Les concours de l’Education nationale placent les candidats dans différentes épreuves. C’est pourquoi nombre d’entre eux s’y préparent. Mais ils ne voient pas plus loin. En effet, ils considèrent les épreuves comme étant une finalité à part entière. Or c’est une erreur car les épreuves ne sont qu’une étape. C’est pourquoi il faut passer le non-concours : le concours que l’on ne vise pas car c’est une formalité, les compétences étant déjà acquises. Le concours devient alors une simple formalité qui confirme ce qui est maitrisé.
Passer le non-concours
Ne pas confondre le moyen et la finalité. Préparer un concours de l’Education nationale consiste à travailler les compétences dont on a besoin pour enseigner. Elles portent sur des connaissances disciplinaires et parfois de l’ingénierie pédagogique. Or les candidats se trompent souvent de cible. Ils pensent devoir ne préparer que des épreuves. Celles-ci deviennent alors la finalité alors qu’elles ne sont qu’un moyen. En effet les épreuves sont le moyen pour le candidat de mettre en avant les compétences attendues.
Les épreuves sont des prétextes à mobiliser des compétences.

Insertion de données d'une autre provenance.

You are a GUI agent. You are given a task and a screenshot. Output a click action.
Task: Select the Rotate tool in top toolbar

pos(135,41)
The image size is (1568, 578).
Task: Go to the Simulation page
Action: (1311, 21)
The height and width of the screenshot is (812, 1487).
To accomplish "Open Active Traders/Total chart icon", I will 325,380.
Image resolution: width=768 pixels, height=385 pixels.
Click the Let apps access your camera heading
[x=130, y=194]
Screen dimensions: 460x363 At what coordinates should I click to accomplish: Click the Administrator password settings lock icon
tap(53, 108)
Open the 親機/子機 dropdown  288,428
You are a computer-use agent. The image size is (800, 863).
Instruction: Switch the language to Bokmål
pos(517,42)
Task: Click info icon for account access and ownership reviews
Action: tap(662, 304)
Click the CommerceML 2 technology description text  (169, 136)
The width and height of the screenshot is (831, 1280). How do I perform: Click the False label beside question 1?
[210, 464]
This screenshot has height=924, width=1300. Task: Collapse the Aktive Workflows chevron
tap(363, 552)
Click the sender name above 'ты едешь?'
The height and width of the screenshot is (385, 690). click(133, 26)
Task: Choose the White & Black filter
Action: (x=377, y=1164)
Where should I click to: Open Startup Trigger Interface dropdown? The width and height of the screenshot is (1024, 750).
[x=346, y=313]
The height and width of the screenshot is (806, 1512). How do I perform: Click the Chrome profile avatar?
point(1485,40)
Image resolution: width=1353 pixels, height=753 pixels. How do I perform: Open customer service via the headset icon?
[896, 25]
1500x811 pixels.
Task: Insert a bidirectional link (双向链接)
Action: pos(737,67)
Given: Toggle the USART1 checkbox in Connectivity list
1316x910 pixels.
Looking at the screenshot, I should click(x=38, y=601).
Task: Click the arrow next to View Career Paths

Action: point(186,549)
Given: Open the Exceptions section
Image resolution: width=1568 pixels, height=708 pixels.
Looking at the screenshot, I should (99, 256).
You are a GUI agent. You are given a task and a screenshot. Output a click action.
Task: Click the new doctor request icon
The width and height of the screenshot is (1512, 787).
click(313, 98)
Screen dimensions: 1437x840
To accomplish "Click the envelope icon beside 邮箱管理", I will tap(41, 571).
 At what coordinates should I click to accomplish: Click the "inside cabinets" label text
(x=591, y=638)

En effet, les épreuves ne sont que des occasions artificielles de devoir développer les compétences acquises, qu’elles soient liées à des connaissances, de la didactique ou de la pédagogie. C’est pourquoi il y a un décalage entre les épreuves présentées et ce que l’on fait par la suite en préparant des cours. Cependant les épreuves placent le candidat en situation de produire un enseignement dans un temps limité tel qu’il le connaitra par la suite.
Il faut donc viser au-delà du concours. Le concours n’est pas une finalité mais une étape dans le parcours professionnel. C’est une porte qui permet d’entrer dans la vie active en tant qu’enseignant. Cette étape permet de valider les compétences nécessaires pour enseigner. Donc autant viser au-delà du concours en travaillant directement ces compétences. Cela implique de quitter le manteau du candidat étudiant qui prépare des épreuves pour endosser celui du candidat enseignant qui prépare des cours. Or les compétences sont le seul élément commun aux deux aspects.